Il giudice ha inoltre colto in senso favorevole ai ricorrenti il riferimento alla “foresta urbana” contenuto nella relazione finale del consulente tecnico: i legali del Comune avevano contestato la legittimazione attiva di alcuni cittadini non residenti in corso Belgio.
"Se la “rilevanza della foresta urbana” è da considerare “nel suo complesso”, allora l’interesse legittimo a difendere il diritto alla salute non è limitato ai residenti nel luogo preciso in cui avviene l’abbattimento: sicuramente si estende agli abitanti della zona, e potenzialmente all’intera cittadinanza. E questo è un altro elemento che il Comune d’ora in poi dovrà considerare", sottolinea ancora Cuffaro.

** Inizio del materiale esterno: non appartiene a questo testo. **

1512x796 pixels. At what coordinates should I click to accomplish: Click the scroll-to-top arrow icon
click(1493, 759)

Allo stesso tempo, il giudice ha accettato la tesi del consulente tecnico del Comune secondo cui l’alberata sarebbe in regressione, nonostante sia stata contestata dall'agronomo Daniele Zanzi che "difendeva" le tesi del Comitato, che aveva contestato anche l’urgenza degli abbattimenti eseguiti nel febbraio scorso dal Comune.
Pur accogliendo la tesi della regressione, il giudice ha rigettato il progetto com’era stato concepito e ha introdotto misure di mitigazione, tra cui l’esecuzione diluita su un arco temporale non inferiore a 5 anni, entro la quota annua del 20%, e la messa a dimora non di alberelli come quelli di corso Umbria, ma di piante con il fusto della circonferenza di 20-25 centimetri e dell’altezza di 4 metri.

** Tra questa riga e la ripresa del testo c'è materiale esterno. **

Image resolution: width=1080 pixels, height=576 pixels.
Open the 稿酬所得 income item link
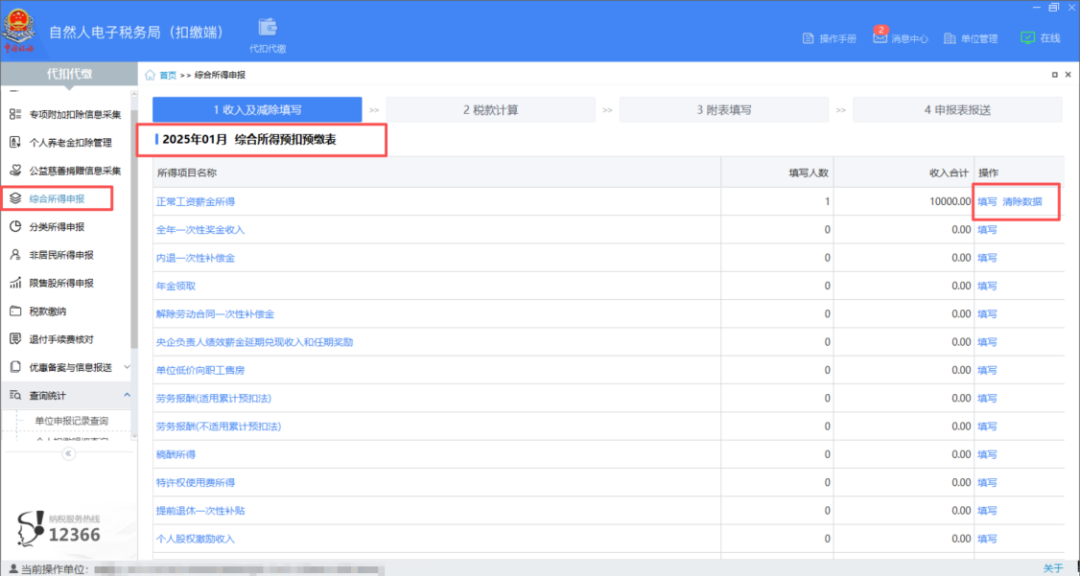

"Il Comune e i suoi tecnici pagano la caparbietà con cui, anche durante il ricorso, hanno cercato di imporre ai cittadini il progetto e una visione del verde urbano anacronistica, calpestando non solo la democrazia, ma persino il sapere scientifico e la competenza tecnica che avrebbero dovuto mettere al servizio dei cittadini e che invece sono stati costantemente ridotti a brandelli decontestualizzati, agitati in modo terroristico. La verità scientifica ha dovuto essere ricercata e ricostruita dagli aderenti al Comitato: uno studio che, insieme ad altre esperienze condivise, come quella del presidio, ha rappresentato per molti di loro un processo di crescita collettiva. Il Comitato auspica che la sentenza rappresenti un precedente importante per l’ambientalismo, e che altri cittadini trovino il coraggio e la determinazione di unirsi e lottare per la difesa del proprio territorio, dell’ecosistema, dei beni comuni e della salute, contro i progetti calati dall’alto", commentano dal Comitato, che ha già annunciato un’assemblea pubblica domenica 16 giugno 2024 alle 17 ai giardini di corso Belgio con ingresso all’altezza del numero civico 79.